**EXTRACTED INFORMATION**.
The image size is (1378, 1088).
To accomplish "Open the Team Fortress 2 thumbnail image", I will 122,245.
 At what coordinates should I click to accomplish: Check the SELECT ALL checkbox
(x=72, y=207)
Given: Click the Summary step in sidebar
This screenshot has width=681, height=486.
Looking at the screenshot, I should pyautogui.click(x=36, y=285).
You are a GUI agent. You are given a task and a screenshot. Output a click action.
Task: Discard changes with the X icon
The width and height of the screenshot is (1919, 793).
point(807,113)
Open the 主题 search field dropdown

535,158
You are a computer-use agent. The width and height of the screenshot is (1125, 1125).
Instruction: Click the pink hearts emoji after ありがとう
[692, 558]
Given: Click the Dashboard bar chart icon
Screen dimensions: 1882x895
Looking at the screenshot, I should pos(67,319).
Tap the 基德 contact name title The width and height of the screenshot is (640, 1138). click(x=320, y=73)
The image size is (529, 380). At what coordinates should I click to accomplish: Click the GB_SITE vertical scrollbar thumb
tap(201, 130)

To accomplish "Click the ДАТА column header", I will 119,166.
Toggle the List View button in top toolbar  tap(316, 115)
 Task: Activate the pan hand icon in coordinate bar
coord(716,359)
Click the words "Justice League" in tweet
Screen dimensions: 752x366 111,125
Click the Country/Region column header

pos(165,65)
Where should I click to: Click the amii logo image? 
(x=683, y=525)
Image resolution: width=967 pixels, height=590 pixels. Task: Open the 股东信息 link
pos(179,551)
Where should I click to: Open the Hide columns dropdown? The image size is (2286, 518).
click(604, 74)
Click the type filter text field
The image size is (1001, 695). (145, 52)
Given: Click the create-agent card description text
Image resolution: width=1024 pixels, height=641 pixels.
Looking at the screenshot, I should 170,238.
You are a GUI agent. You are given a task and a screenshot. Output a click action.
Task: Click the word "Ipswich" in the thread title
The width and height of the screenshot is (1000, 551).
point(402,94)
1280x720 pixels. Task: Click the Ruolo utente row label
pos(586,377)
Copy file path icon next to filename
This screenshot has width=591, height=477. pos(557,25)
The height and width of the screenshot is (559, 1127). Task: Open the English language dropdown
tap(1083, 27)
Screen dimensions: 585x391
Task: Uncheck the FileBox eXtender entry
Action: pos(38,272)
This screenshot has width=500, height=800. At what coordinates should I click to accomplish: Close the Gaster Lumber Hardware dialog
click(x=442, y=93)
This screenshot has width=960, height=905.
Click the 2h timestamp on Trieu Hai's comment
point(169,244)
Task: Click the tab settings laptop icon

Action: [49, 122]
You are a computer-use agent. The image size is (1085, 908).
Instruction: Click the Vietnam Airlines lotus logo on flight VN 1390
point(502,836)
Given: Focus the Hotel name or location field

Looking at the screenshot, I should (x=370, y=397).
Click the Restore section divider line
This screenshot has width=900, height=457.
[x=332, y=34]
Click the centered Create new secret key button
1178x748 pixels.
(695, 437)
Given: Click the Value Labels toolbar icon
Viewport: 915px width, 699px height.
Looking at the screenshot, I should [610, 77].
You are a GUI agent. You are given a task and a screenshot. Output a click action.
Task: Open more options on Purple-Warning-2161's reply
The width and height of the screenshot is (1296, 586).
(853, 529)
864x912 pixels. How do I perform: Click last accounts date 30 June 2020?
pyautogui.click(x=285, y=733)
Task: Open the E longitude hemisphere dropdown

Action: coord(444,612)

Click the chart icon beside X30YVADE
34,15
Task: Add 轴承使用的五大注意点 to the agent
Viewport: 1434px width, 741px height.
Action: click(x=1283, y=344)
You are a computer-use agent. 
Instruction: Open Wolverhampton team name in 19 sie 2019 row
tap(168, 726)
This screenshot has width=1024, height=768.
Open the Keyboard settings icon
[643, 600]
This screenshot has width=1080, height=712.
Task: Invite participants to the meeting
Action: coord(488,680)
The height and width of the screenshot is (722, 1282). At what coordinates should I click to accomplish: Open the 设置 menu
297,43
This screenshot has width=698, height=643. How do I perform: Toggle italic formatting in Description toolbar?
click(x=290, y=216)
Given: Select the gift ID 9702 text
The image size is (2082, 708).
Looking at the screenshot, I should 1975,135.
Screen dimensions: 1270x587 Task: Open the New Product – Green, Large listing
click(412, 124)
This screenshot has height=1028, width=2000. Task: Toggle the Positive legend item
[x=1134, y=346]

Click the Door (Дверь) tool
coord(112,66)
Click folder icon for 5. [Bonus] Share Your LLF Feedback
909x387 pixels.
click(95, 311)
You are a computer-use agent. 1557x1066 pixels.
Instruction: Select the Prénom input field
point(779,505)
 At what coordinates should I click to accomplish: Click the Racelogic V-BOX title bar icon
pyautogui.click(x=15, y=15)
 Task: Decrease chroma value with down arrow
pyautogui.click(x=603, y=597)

**EXERCISE PROMPT**. Repeat the entries above exactly, leaving nothing out.

**ANSWER TO THE EXERCISE**.
The image size is (1378, 1088).
To accomplish "Open the Team Fortress 2 thumbnail image", I will 122,245.
 At what coordinates should I click to accomplish: Check the SELECT ALL checkbox
(x=72, y=207)
Given: Click the Summary step in sidebar
This screenshot has width=681, height=486.
Looking at the screenshot, I should pyautogui.click(x=36, y=285).
You are a GUI agent. You are given a task and a screenshot. Output a click action.
Task: Discard changes with the X icon
The width and height of the screenshot is (1919, 793).
point(807,113)
Open the 主题 search field dropdown

535,158
You are a computer-use agent. The width and height of the screenshot is (1125, 1125).
Instruction: Click the pink hearts emoji after ありがとう
[692, 558]
Given: Click the Dashboard bar chart icon
Screen dimensions: 1882x895
Looking at the screenshot, I should pos(67,319).
Tap the 基德 contact name title The width and height of the screenshot is (640, 1138). click(x=320, y=73)
The image size is (529, 380). At what coordinates should I click to accomplish: Click the GB_SITE vertical scrollbar thumb
tap(201, 130)

To accomplish "Click the ДАТА column header", I will 119,166.
Toggle the List View button in top toolbar  tap(316, 115)
 Task: Activate the pan hand icon in coordinate bar
coord(716,359)
Click the words "Justice League" in tweet
Screen dimensions: 752x366 111,125
Click the Country/Region column header

pos(165,65)
Where should I click to: Click the amii logo image? 
(x=683, y=525)
Image resolution: width=967 pixels, height=590 pixels. Task: Open the 股东信息 link
pos(179,551)
Where should I click to: Open the Hide columns dropdown? The image size is (2286, 518).
click(604, 74)
Click the type filter text field
The image size is (1001, 695). (145, 52)
Given: Click the create-agent card description text
Image resolution: width=1024 pixels, height=641 pixels.
Looking at the screenshot, I should 170,238.
You are a GUI agent. You are given a task and a screenshot. Output a click action.
Task: Click the word "Ipswich" in the thread title
The width and height of the screenshot is (1000, 551).
point(402,94)
1280x720 pixels. Task: Click the Ruolo utente row label
pos(586,377)
Copy file path icon next to filename
This screenshot has width=591, height=477. pos(557,25)
The height and width of the screenshot is (559, 1127). Task: Open the English language dropdown
tap(1083, 27)
Screen dimensions: 585x391
Task: Uncheck the FileBox eXtender entry
Action: pos(38,272)
This screenshot has width=500, height=800. At what coordinates should I click to accomplish: Close the Gaster Lumber Hardware dialog
click(x=442, y=93)
This screenshot has width=960, height=905.
Click the 2h timestamp on Trieu Hai's comment
point(169,244)
Task: Click the tab settings laptop icon

Action: [49, 122]
You are a computer-use agent. The image size is (1085, 908).
Instruction: Click the Vietnam Airlines lotus logo on flight VN 1390
point(502,836)
Given: Focus the Hotel name or location field

Looking at the screenshot, I should (x=370, y=397).
Click the Restore section divider line
This screenshot has width=900, height=457.
[x=332, y=34]
Click the centered Create new secret key button
1178x748 pixels.
(695, 437)
Given: Click the Value Labels toolbar icon
Viewport: 915px width, 699px height.
Looking at the screenshot, I should [610, 77].
You are a GUI agent. You are given a task and a screenshot. Output a click action.
Task: Open more options on Purple-Warning-2161's reply
The width and height of the screenshot is (1296, 586).
(853, 529)
864x912 pixels. How do I perform: Click last accounts date 30 June 2020?
pyautogui.click(x=285, y=733)
Task: Open the E longitude hemisphere dropdown

Action: coord(444,612)

Click the chart icon beside X30YVADE
34,15
Task: Add 轴承使用的五大注意点 to the agent
Viewport: 1434px width, 741px height.
Action: click(x=1283, y=344)
You are a computer-use agent. 
Instruction: Open Wolverhampton team name in 19 sie 2019 row
tap(168, 726)
This screenshot has width=1024, height=768.
Open the Keyboard settings icon
[643, 600]
This screenshot has width=1080, height=712.
Task: Invite participants to the meeting
Action: coord(488,680)
The height and width of the screenshot is (722, 1282). At what coordinates should I click to accomplish: Open the 设置 menu
297,43
This screenshot has width=698, height=643. How do I perform: Toggle italic formatting in Description toolbar?
click(x=290, y=216)
Given: Select the gift ID 9702 text
The image size is (2082, 708).
Looking at the screenshot, I should 1975,135.
Screen dimensions: 1270x587 Task: Open the New Product – Green, Large listing
click(412, 124)
This screenshot has height=1028, width=2000. Task: Toggle the Positive legend item
[x=1134, y=346]

Click the Door (Дверь) tool
coord(112,66)
Click folder icon for 5. [Bonus] Share Your LLF Feedback
909x387 pixels.
click(95, 311)
You are a computer-use agent. 1557x1066 pixels.
Instruction: Select the Prénom input field
point(779,505)
 At what coordinates should I click to accomplish: Click the Racelogic V-BOX title bar icon
pyautogui.click(x=15, y=15)
 Task: Decrease chroma value with down arrow
pyautogui.click(x=603, y=597)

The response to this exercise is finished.